The Panthers’ mascot is “Sir Purr.” In one game against the Pittsburgh Steelers, as a punt bounced around harmlessly in the end zone, Sir Purr pounced on the live ball. The officials called for a touchback as the crowd went wild and Carolina players came over and gave their congratulations amidst the laughter. In 2017, Sir Purr was named Mascot-of-the-Year awarded at the NFL Mascot Summit.

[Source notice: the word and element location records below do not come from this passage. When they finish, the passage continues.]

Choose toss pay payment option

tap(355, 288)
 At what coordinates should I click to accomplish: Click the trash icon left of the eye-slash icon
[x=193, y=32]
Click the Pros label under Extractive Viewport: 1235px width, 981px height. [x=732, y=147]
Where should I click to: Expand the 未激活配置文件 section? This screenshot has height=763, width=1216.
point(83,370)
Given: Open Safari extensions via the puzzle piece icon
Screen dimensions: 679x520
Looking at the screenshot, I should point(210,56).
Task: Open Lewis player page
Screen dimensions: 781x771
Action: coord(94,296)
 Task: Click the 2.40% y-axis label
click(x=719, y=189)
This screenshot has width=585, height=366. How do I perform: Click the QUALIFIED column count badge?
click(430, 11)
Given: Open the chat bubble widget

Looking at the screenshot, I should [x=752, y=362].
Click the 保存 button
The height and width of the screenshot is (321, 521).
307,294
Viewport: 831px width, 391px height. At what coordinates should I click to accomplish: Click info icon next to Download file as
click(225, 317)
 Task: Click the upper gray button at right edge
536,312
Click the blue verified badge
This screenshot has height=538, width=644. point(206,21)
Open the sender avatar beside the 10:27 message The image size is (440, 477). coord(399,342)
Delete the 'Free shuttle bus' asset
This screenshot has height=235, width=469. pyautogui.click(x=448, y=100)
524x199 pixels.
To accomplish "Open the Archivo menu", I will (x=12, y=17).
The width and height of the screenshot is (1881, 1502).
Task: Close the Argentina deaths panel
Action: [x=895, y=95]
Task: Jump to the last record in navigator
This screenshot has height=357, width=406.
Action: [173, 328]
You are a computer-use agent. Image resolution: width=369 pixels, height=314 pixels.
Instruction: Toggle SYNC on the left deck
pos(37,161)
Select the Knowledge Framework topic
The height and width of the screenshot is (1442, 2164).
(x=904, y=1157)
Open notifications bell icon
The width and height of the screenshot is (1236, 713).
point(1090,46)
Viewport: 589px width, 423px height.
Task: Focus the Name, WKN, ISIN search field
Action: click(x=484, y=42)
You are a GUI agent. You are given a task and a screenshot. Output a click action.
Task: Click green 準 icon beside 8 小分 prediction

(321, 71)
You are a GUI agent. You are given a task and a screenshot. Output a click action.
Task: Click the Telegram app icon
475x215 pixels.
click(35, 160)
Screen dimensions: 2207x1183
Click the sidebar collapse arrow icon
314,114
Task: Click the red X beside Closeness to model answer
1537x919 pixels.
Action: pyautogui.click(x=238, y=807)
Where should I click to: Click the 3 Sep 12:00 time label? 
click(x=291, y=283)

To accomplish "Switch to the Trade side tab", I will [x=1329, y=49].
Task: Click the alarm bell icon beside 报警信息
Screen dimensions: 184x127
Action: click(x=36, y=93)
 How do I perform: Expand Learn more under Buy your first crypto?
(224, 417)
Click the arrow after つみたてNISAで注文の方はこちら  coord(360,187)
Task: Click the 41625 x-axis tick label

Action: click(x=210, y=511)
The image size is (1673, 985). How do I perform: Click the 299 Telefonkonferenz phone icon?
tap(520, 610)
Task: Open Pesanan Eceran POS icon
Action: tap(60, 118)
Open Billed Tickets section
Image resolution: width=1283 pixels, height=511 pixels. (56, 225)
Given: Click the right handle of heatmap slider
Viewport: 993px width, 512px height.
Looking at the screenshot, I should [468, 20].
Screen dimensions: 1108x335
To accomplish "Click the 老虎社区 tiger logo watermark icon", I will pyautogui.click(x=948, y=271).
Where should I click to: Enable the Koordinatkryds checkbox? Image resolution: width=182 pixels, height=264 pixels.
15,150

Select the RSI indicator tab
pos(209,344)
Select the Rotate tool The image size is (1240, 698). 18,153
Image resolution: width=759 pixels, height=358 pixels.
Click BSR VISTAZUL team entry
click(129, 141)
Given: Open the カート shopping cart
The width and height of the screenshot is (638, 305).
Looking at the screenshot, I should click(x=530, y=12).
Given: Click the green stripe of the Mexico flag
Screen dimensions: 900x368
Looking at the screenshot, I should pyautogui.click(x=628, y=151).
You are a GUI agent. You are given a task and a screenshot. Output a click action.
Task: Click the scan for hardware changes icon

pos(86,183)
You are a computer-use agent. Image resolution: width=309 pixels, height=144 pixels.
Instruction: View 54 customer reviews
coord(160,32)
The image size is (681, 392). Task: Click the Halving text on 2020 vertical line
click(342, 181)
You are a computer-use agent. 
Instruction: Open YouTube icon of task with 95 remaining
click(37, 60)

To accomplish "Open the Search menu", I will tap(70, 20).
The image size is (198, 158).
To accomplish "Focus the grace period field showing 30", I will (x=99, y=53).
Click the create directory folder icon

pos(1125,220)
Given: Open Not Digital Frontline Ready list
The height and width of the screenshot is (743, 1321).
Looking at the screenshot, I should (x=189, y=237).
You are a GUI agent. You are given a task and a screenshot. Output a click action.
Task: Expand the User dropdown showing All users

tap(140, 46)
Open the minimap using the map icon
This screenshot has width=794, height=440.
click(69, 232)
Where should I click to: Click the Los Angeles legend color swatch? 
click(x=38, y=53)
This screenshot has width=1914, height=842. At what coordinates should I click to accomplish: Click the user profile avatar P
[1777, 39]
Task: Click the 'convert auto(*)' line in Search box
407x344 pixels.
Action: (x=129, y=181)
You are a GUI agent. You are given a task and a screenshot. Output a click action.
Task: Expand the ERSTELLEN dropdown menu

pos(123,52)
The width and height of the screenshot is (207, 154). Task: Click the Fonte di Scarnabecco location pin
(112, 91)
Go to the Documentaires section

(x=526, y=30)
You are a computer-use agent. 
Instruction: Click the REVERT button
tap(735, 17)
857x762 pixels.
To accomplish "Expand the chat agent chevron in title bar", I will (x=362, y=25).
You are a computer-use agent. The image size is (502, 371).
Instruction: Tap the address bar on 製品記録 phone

In the mix as possibilities for the franchise’s team names before Panthers was selected were Cougars, Rhinos and Cobras; the latter a former Arena Football League club. The original team owner was Jerry Richardson. His son Mark decided on the name Panthers from the list of possibilities. The moniker “Carolina” was chosen instead of “Charlotte” in order to draw fans from across both North and South Carolina states. From 1995-2002 the helmet was silver, but now it is more of a metallic color to go with the team colors of black, blue and white. The club was sold for $2.3 billion in May of 2018 to David Tepper, president of Appaloosa Management and a former Pittsburgh Steelers minority owner.
But the Panthers aren’t the first pro football team to call the area home.
The “Charlotte Bantams” were an independent club for two seasons from 1932-1933 and played other semi-pro teams up and down the Atlantic states. The 1933 team went 10-3-0. In 1934, another professional football league was formed called the American Football League (AFL). This was the second league that called itself the AFL, so this is usually referred to as AFL2. The league focused on cities predominately located in the South and Southwest United States in order to avoid competing with current NFL cities.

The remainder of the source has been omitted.